Yaron Brook and Don Watkins
After Rick Perry called Social Security a Ponzi scheme, pundits everywhere smugly assured the world that Perry is crazy because, after all, the government can never really go bankrupt: it can always print money to pay its debts. Of course, that’s hardly a comfort to those who know what hyperinflation can do to an economy.
In any case, Perry can be commended for daring to violate the first law of politics: whatever you do, do not question entitlements. Despite the fact that the big three entitlement programs–Social Security, Medicaid, and Medicare–have the U.S. government facing upwards of $100 trillion in unfunded liabilities, they largely remain a third rail: touch not lest ye be voted out of office.
Why are they sacrosanct? Because, whatever else you can say about the entitlement state, no one disputes that it’s a moral imperative. Inefficient? Maybe. Expensive? You bet. But morally questionable? Absolutely not.
The problem with the entitlement state is not simply that it is bankrupting this country–the problem is that it is morally bankrupt.
The basic principle behind the entitlement state is that a person’s need entitles him to other people’s wealth. It’s that you have a duty to spend some irreplaceable part of your life laboring, not for the sake of your own life and happiness, but for the sake of others. If you are productive and self-supporting, then according to the entitlement state, you are in hock to those who aren’t. In Marx’s memorable phrase: “From each according to his ability, to each according to his needs.”
As we’ve argued in past columns, no system that treats you as other people’s servant can be called moral. What made America the noblest nation in history was that it was the first country founded on the idea that each of us has a right to live and work for our own sake, that it’s our own job to try to make the most of our life, and that the government’s sole purpose is to protect our freedom to do so.
Some have raised objections to this line of argument, however. Here are three of the most popular objections.
1. “The entitlement state is no different from insurance.”
When Social Security first passed, under FDR, most Americans regarded being “on the dole” as shameful. One way the program garnered widespread support was by positioning itself, not as welfare, but as insurance. Medicare would later take the same tack. You pay in when you’re young and healthy, and when money is paid out to you, you’re not going on the dole–you’re simply getting back what’s yours.
This was always a fraud. Your taxes aren’t invested in order to generate your future benefits–they are used to supply benefits to current enrollees. If a private insurance company operated that way, racking up $100 trillion in debts it couldn’t pay, it would be bankrupt and its executives would be sent to prison.
But the most vital difference is this: the entitlement state is involuntary.

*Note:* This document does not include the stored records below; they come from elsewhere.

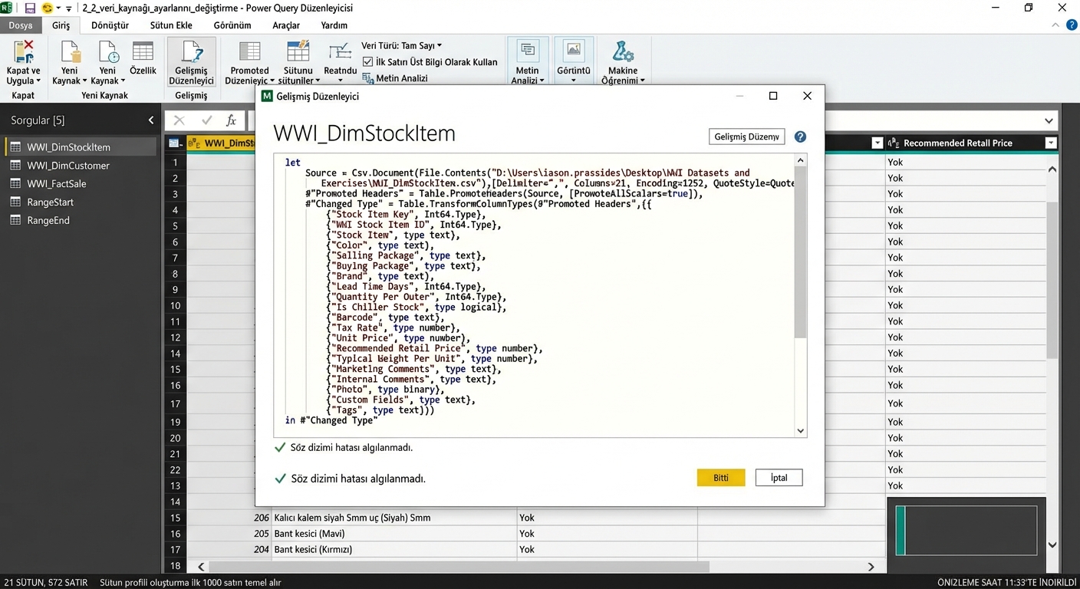Image resolution: width=1080 pixels, height=589 pixels.
Task: Collapse the Sorgular panel
Action: coord(151,120)
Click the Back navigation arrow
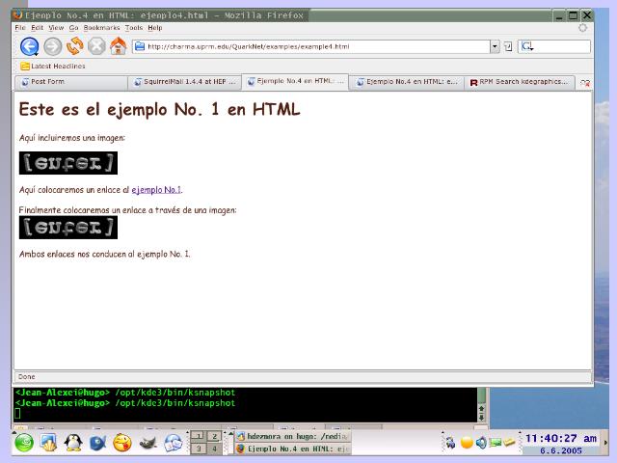Image resolution: width=617 pixels, height=463 pixels. pos(29,46)
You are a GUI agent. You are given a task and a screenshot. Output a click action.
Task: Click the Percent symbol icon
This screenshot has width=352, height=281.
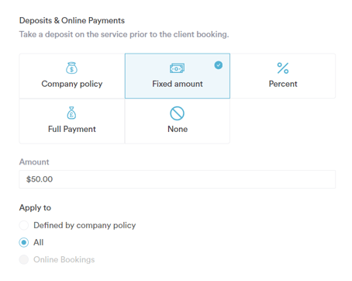[283, 68]
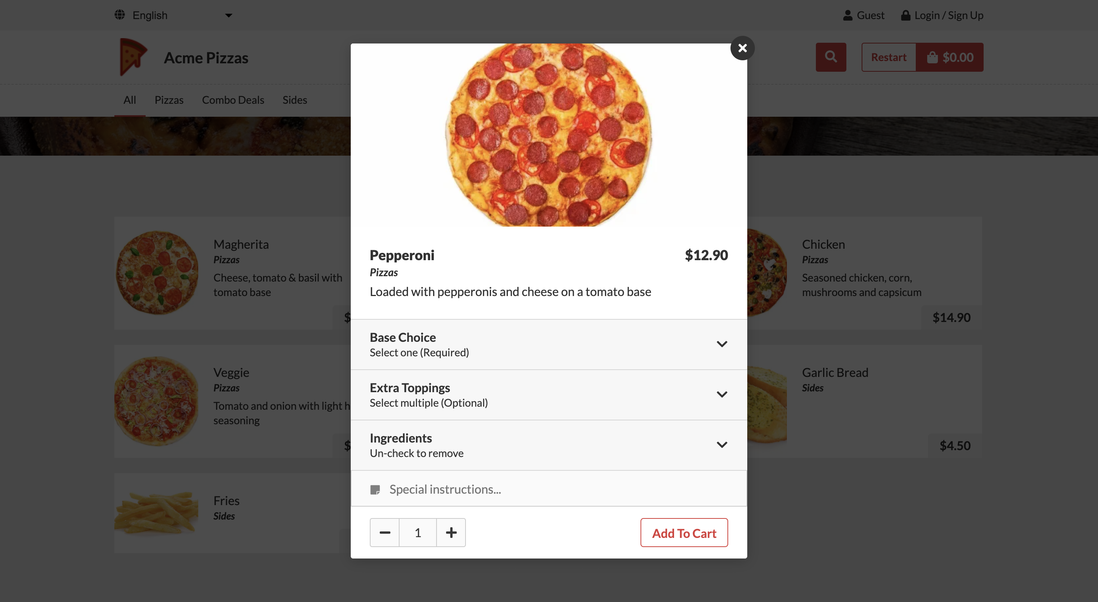Screen dimensions: 1098x602
Task: Switch to the Pizzas tab
Action: coord(169,100)
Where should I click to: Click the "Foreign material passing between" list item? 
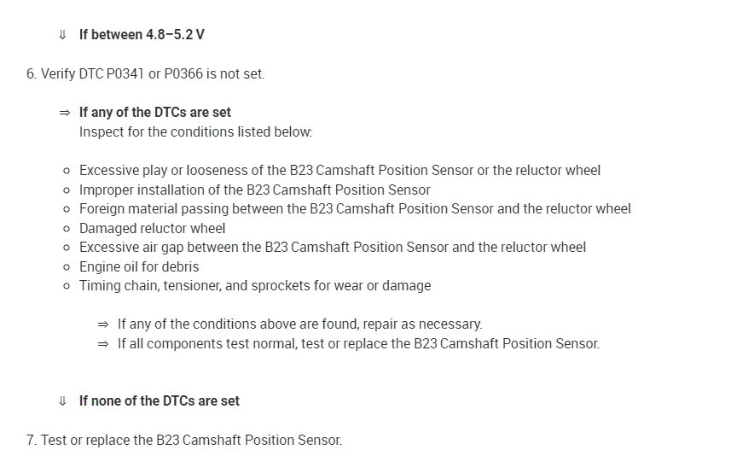pyautogui.click(x=355, y=209)
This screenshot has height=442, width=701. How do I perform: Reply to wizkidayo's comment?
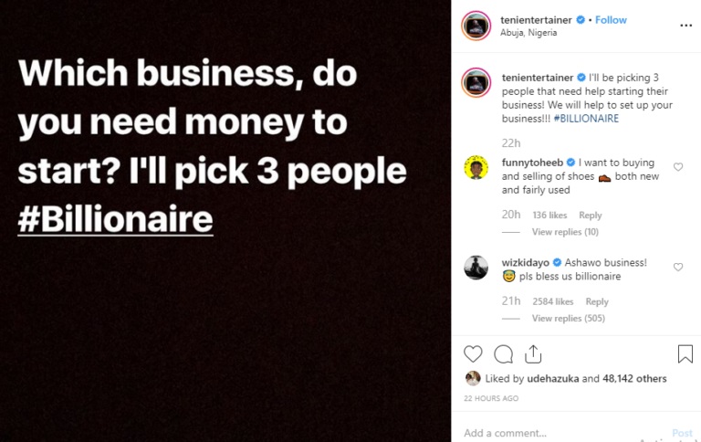point(597,301)

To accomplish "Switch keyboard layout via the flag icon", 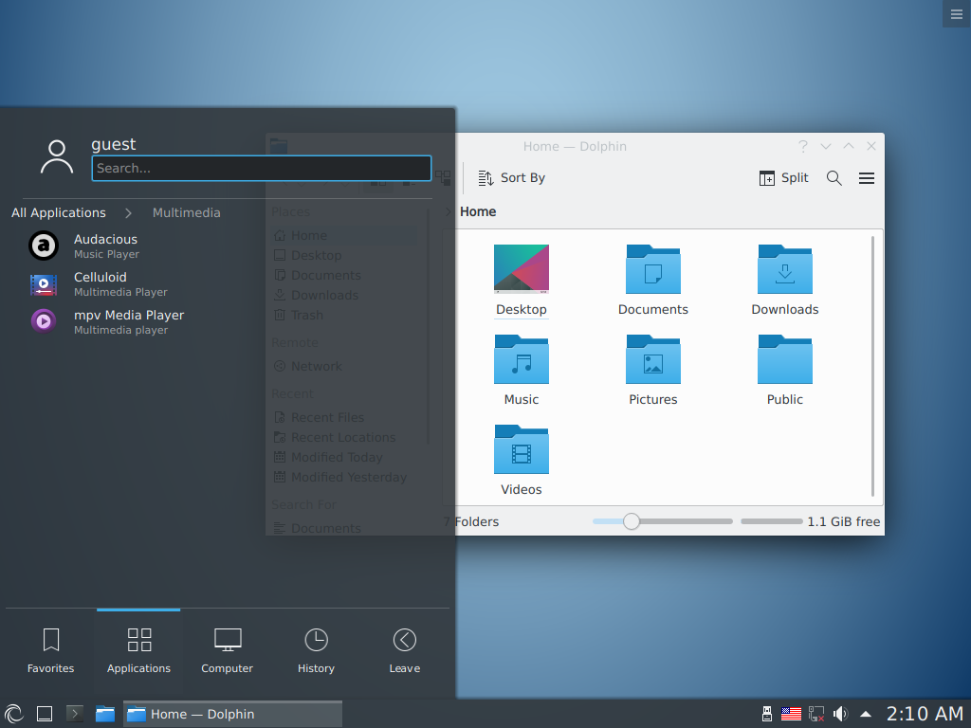I will [x=791, y=714].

For the rational person, insurance is something he chooses to buy when he judges that a given policy represents a net gain. Even in a voluntary, competitive system where profit-seeking companies tailor policies to your individual needs, insurance isn’t for everyone. A young entrepreneur might rationally decide to forego homeowners insurance in order to make his fledgling business a success. But the entitlement state forces us into costly, one-size-fits-all programs regardless of whether we think it’s in our personal interest.
2. “The entitlement state benefits everyone.”
Far from offering genuine benefits, whenever the government takes people’s money and decides how that money is “best” spent, it makes life harder for rational people. A rational person needs the freedom to plan his own life, make his own choices, and support his own existence. Consider the impact of Social Security.
In a world without Social Security, the rational person would think about his own long range plans and interests. He might rationally decide that he loves working and never wants to retire, or that he’d rather invest his current income in growing his business today and start saving once he has established himself. When he does invest, he will think carefully about where to park his savings, consulting experts, judiciously diversifying. As a result he will know where his investments stand and why, and will not be at the mercy of a political process that might raise the retirement age, curtail promised “benefits,” etc. For him, Social Security is all downside. All its alleged benefits he could attain much better on his own.
So why is he deprived of this freedom to live and plan his own life? Because some people may choose not to plan.
Social Security, and the entitlement state more broadly, institutes a basic injustice: the rational and productive are sacrificed in the name of the irrational. “From each according to his ability, to each according to his needs.”
3. “But what about those who can’t take care of themselves?”
Sure, some people say, most of us would thrive without the entitlement state–but what about those who can’t? What happens to them? Don’t they starve in the streets?
In any industrialized nation, it is only a fraction of a sliver of a minority who are unable to support themselves, and even in the days before America’s entitlement state, they didn’t starve in the streets. Most turned to friends and family. Many others turned to voluntary social insurance programs run by private mutual aid societies, like the Security Benefit Association. And some turned to private charities.
If Americans a century ago could flourish without an entitlement state, how much easier would it be today, when even most “poor” people own cars and color TVs?
The entitlement state was never needed to ensure that the unable got fed. It is and always has been geared, not to the unable, but to the unwilling: to that entitlement mentality that expects payment “according to his needs.” And by rewarding that mentality, we foster that mentality.
The entitlement state is geared to the unwilling at the expense of the willing and able. What could be greater evidence that it is morally bankrupt?